中1でギラン・バレー症候群 美馬寛子さんは陸上に救われた
翌朝、学校を休んで母と大きな病院へ行きました。小児科から脳外科に回され、脳波やらCTやら、いろいろな検査をしました。でもひとつも異常はありません。最終的に「髄液を採ってみましょう」ということになって、初めて「ギラン・バレー症候群」と分かったのです。母だけが診察室に呼ばれたときは、子供心に「普通じゃないな」と思いました。そして、そのまま入院になったのです。
その日に計測した右手の握力は3キロでした。医師の話では「もし、このまま悪化していくと呼吸困難になり、人工呼吸器をつける可能性もあります」とのことでした。重症になると合併症を引き起こし、命にも関わる病気なのです。足は捻挫しても骨折しても痛みが分からないから、入院中は歩行器を使用しなければなりませんでした。
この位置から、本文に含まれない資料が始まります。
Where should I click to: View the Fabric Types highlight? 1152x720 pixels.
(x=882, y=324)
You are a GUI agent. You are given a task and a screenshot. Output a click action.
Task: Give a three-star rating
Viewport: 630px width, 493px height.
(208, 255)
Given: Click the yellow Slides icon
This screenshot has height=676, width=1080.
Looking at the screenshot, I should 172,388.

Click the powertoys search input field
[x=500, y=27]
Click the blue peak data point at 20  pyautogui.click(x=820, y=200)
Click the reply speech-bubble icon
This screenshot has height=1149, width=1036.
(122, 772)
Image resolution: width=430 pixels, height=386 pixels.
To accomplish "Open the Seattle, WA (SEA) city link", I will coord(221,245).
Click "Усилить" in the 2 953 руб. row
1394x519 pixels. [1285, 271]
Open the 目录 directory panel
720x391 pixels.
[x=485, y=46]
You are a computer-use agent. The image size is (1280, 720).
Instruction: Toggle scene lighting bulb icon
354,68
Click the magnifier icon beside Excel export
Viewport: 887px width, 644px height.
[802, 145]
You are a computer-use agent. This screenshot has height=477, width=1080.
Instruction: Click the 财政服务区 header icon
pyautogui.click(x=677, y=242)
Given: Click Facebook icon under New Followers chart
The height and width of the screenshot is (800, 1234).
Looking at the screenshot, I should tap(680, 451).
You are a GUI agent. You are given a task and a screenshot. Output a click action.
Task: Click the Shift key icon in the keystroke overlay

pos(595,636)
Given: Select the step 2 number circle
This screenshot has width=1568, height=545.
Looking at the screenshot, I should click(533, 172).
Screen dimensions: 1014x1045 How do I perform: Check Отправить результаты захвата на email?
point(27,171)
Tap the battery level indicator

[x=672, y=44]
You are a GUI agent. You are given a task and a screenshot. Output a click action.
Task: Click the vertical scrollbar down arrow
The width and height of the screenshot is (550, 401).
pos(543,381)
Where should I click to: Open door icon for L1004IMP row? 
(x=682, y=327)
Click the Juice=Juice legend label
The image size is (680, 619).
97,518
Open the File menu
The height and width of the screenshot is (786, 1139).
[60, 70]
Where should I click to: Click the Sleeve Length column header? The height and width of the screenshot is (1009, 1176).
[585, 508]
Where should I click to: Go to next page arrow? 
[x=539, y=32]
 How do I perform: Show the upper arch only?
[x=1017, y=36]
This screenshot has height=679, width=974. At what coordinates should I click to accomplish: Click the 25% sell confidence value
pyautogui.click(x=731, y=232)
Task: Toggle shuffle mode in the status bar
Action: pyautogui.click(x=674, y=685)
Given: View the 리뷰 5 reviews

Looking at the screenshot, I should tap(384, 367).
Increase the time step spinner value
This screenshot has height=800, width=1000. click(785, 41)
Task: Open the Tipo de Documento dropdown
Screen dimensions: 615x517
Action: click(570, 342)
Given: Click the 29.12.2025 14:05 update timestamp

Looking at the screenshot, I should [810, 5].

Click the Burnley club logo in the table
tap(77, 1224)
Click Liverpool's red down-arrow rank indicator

まったく元気に歩けたんですけどね(笑い)。
当時から身長163センチだった私は、小児科のベッドには納まらず、産婦人科での入院となりました。そこには車椅子で移動する同じ病気の女性がいて、思わず母が「代わってあげたい」と呟いたのを聞きました。幼いながら「親不孝なことをしてるんだな」と思ったことを覚えています。